Begin Dataset content

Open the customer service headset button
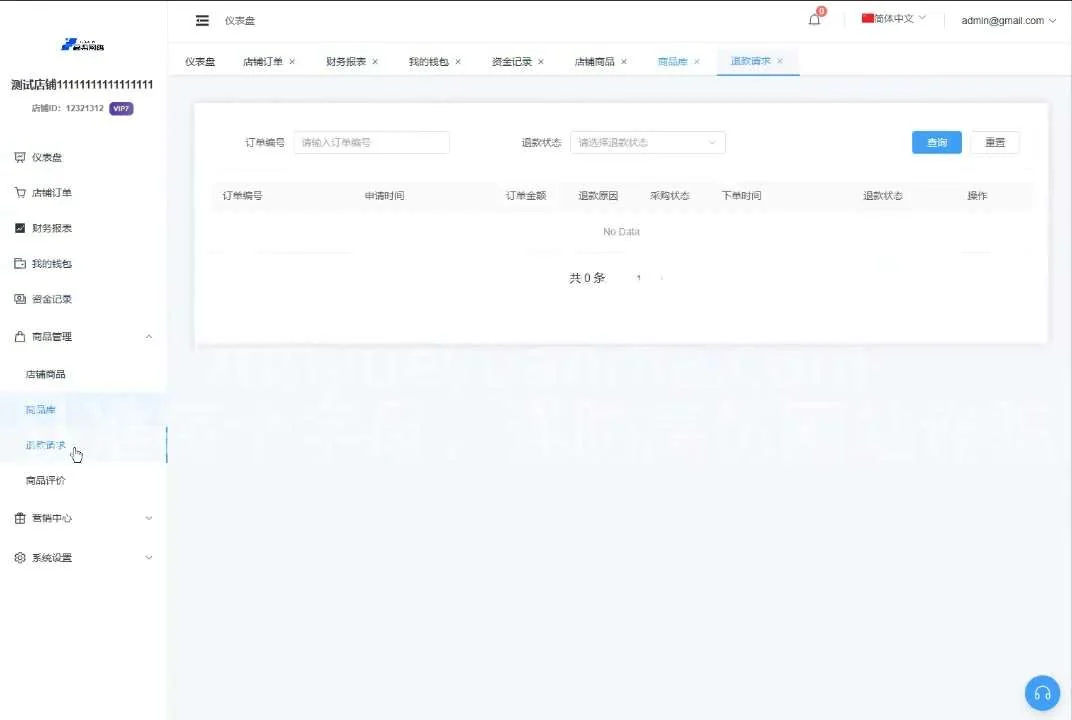 tap(1042, 693)
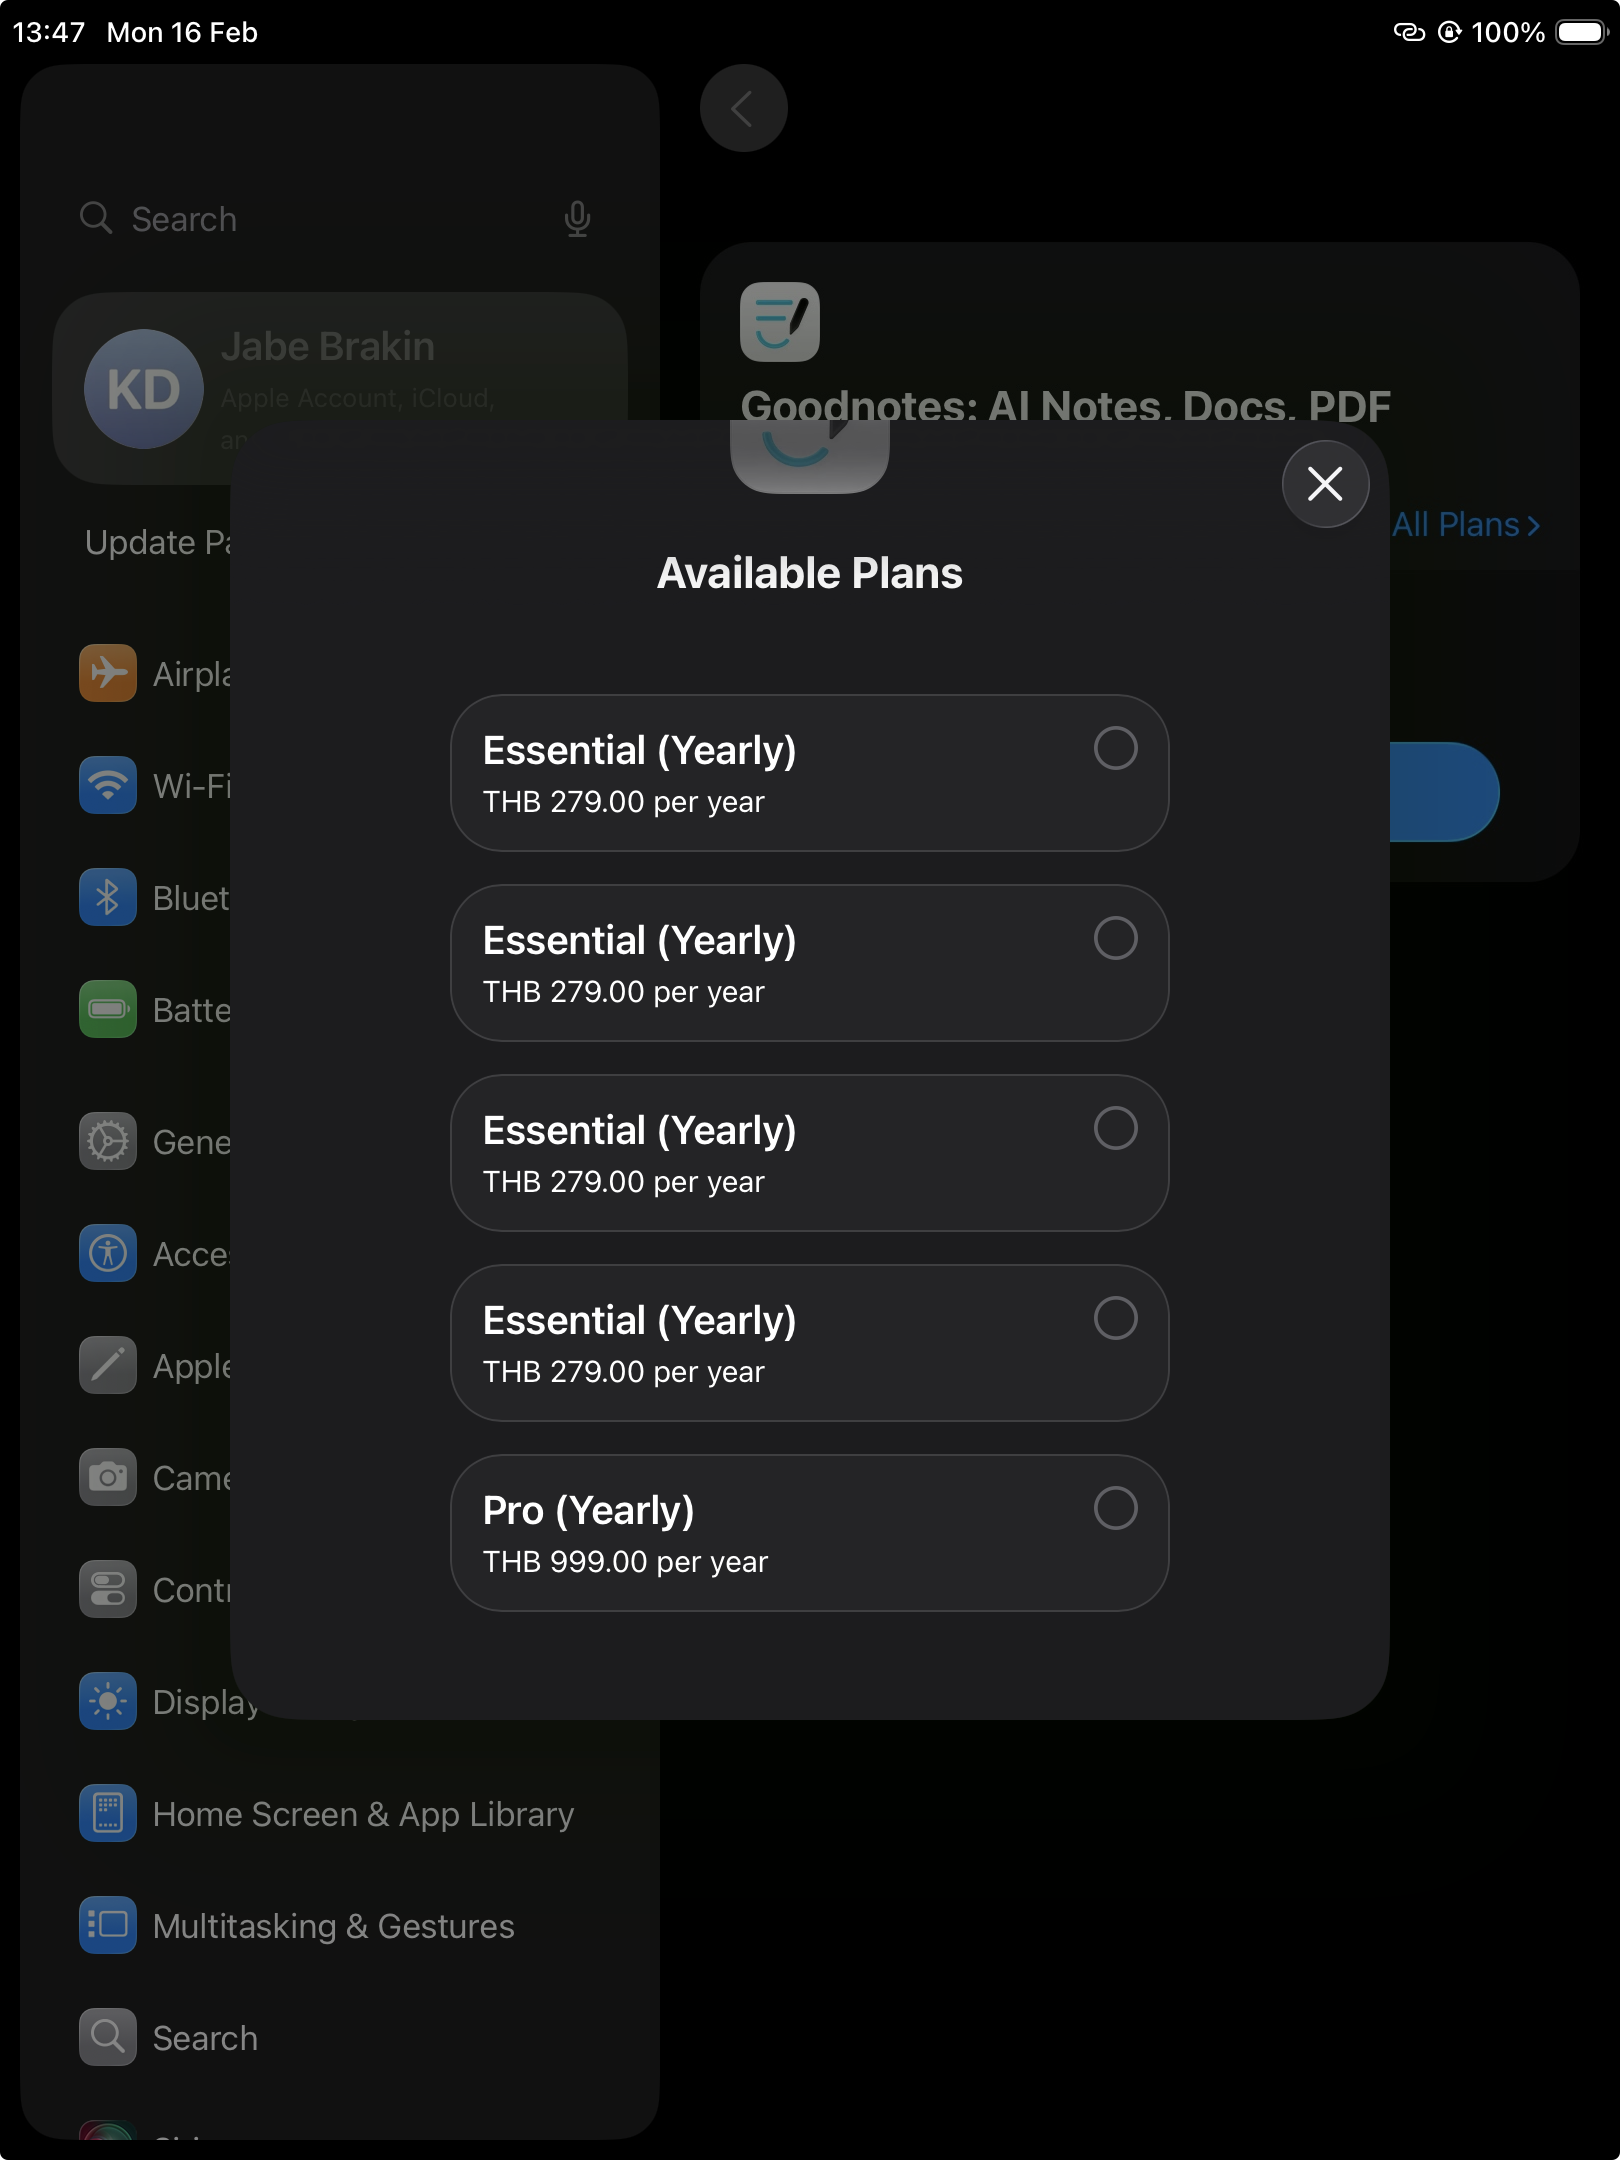Tap the Airplane Mode icon in sidebar
Viewport: 1620px width, 2160px height.
point(108,673)
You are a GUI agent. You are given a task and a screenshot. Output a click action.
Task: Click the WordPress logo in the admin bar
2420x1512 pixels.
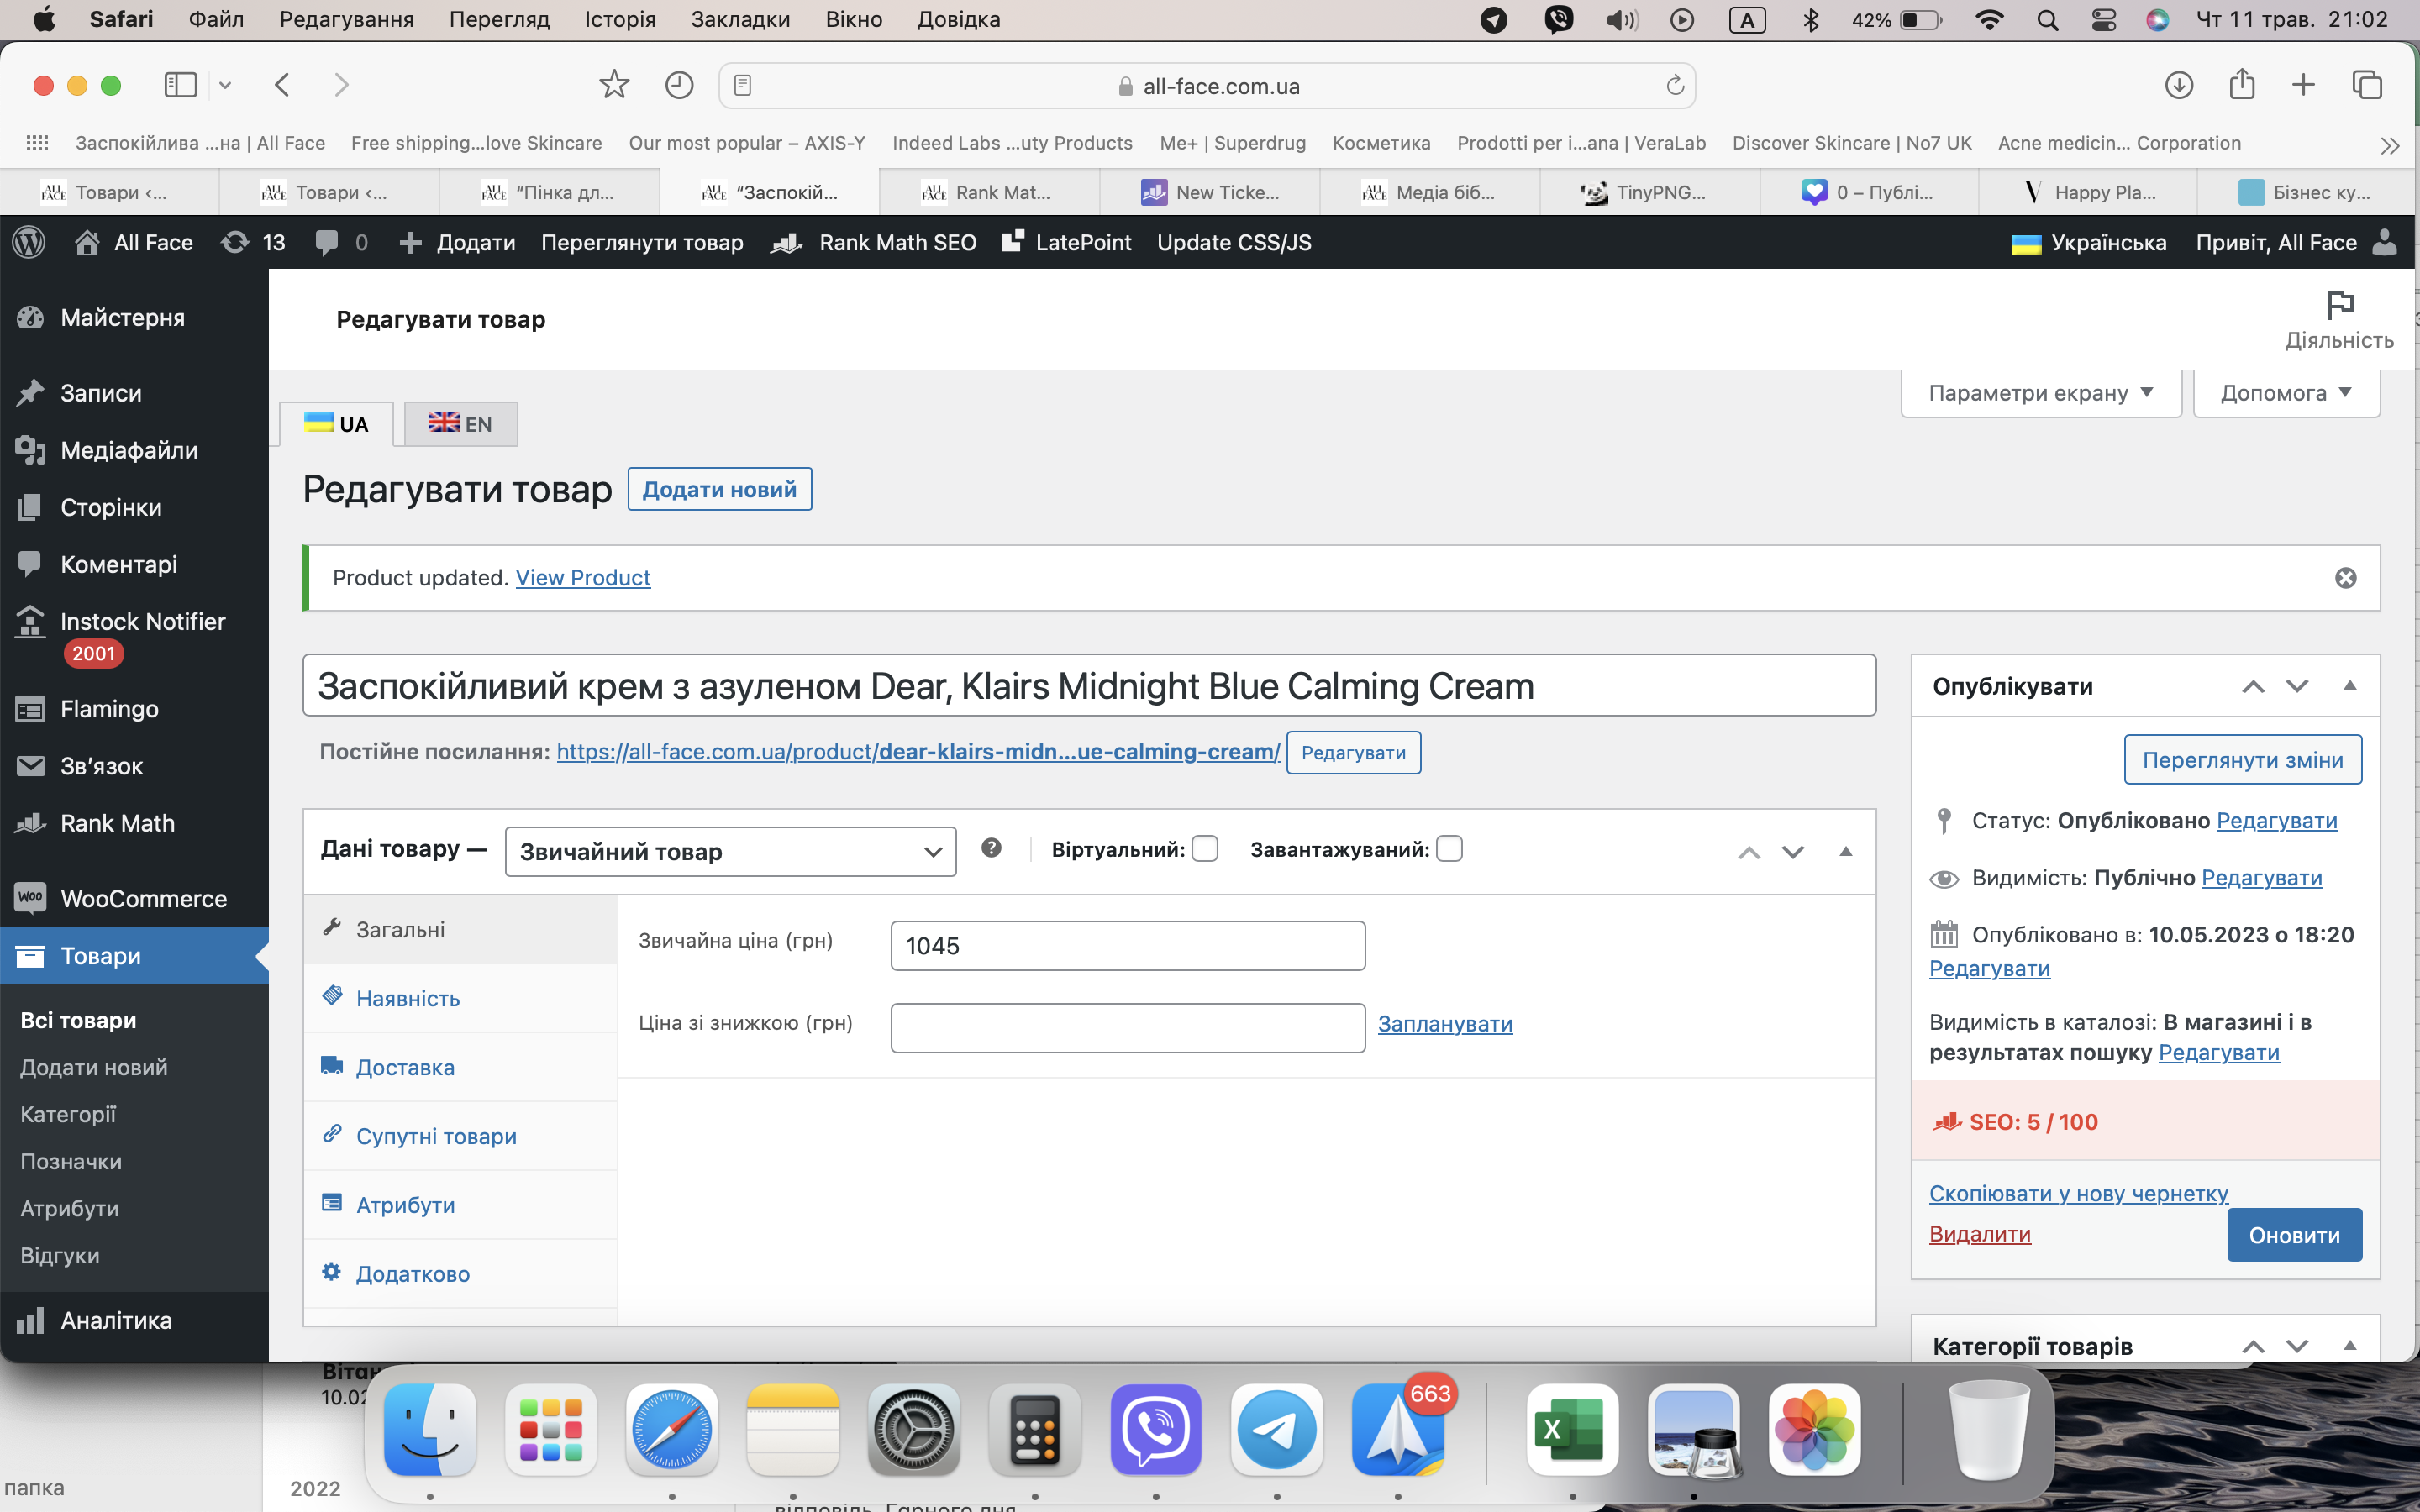click(x=29, y=242)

End Dataset content

Copy every line of the records above word for word, leaving out the pictures.

Open the customer service headset button
 tap(1042, 693)
Tap the Airplane Mode icon in sidebar
Viewport: 1620px width, 2160px height.
point(108,673)
You are a GUI agent. You are given a task and a screenshot. Output a click action.
Task: Click the WordPress logo in the admin bar
2420x1512 pixels.
click(x=29, y=242)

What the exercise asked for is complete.